Review: Incipio Mini Auto Charger + Ultra Compact Auto Charger with Lightning Cable
Compatible: iPad (4th-Gen), iPad mini, iPhone 5, iPod nano 7G, iPod touch 5G
Six months after Apple introduced the Lightning connector standard, relatively few Lightning accessories have come to market, but charging cables and accessories continue to trickle out every week or two. Three companies have recently released Lightning-equipped car chargers that we review here today: Incipio has the Mini Auto Charger - 2.1A Lightning ($30) and Ultra Compact Auto Charger - 1A Lightning ($25), and there's also Odoyo's Micro Car Charger with Lightning Connector ($30, aka PS110). All three models feature captured cables rather than removable ones, limiting their functionality to use in your vehicle.
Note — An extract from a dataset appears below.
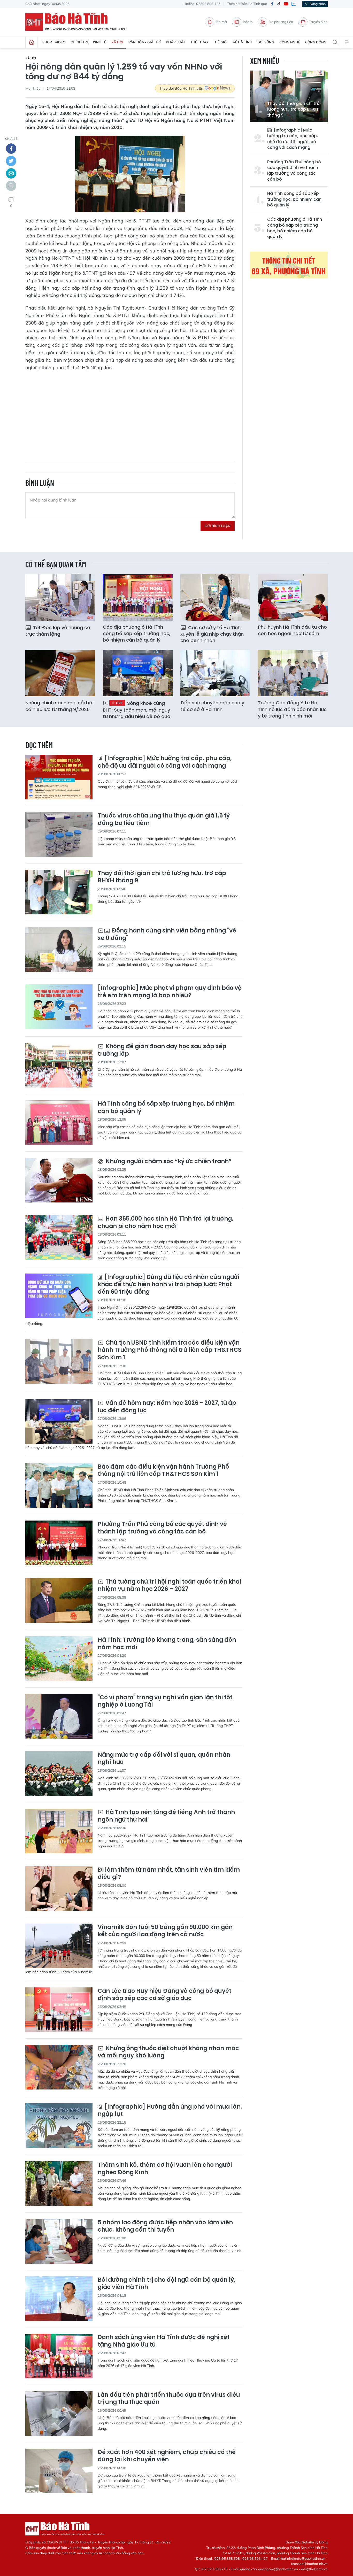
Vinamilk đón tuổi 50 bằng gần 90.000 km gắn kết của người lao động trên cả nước (165, 1931)
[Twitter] (11, 161)
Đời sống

As their extended names suggest, each of Incipio’s cables supports different maximum output speeds. In our tests, both Mini Auto Charger and Ultra Compact Auto Charger were able to refill a compatible device—an iPad mini for the former, an iPhone 5 for the latter—at their appropriate peak speeds. The cable on Mini Auto Charger is about 40” long, terminating at a plain looking round car plug. The surface that shows from the port is a flat circle, with an LED above the end of the cable. Although it looks like you might be able to remove a USB plug where the pieces connect, it’s permanently fixed in place. The sheathe around the Lightning plug is one of the narrowest we’ve seen on a third-party accessory, and should be compatible with all but the very tightest cases.
Ultra Compact Auto Charger has a more unique design than Mini Auto Charger. Instead of a round car plug, this one is flat on two ends and only half an inch thick. Gone is the charging indicator light, but the fusion of the cord and plug does look nicer. You lose about an inch and a half of cable length compared to Incipio’s other car charger, but that shouldn’t make a big difference for most users. The plastic around the Lightning plug is a wider here, and matte black instead of glossy. It’s also a rectangle as opposed to the ovals we usually see. While you don’t save a huge amount of space relative to the other chargers here, and the size differences really don’t matter once you’ve plugged the charger into your car’s power outlet, Ultra Compact Auto Charger’s flat body may be a little easier to pack in a bag for travel—at the cost of faster iPad charging support.
Compared to the other chargers currently on the market, Odoyo’s does stand out—not on looks, but functionality. For those who value the ability to charge any iPad at full-speed, there’s currently no other option. Given how simple it is, it would be great if the price were a little lower, but it’s fair enough to warrant a general recommendation. On the other hand, both of Incipio’s chargers earn limited recommendations. There’s nothing wrong with either, but they don’t bring anything special to the table at their respective price points.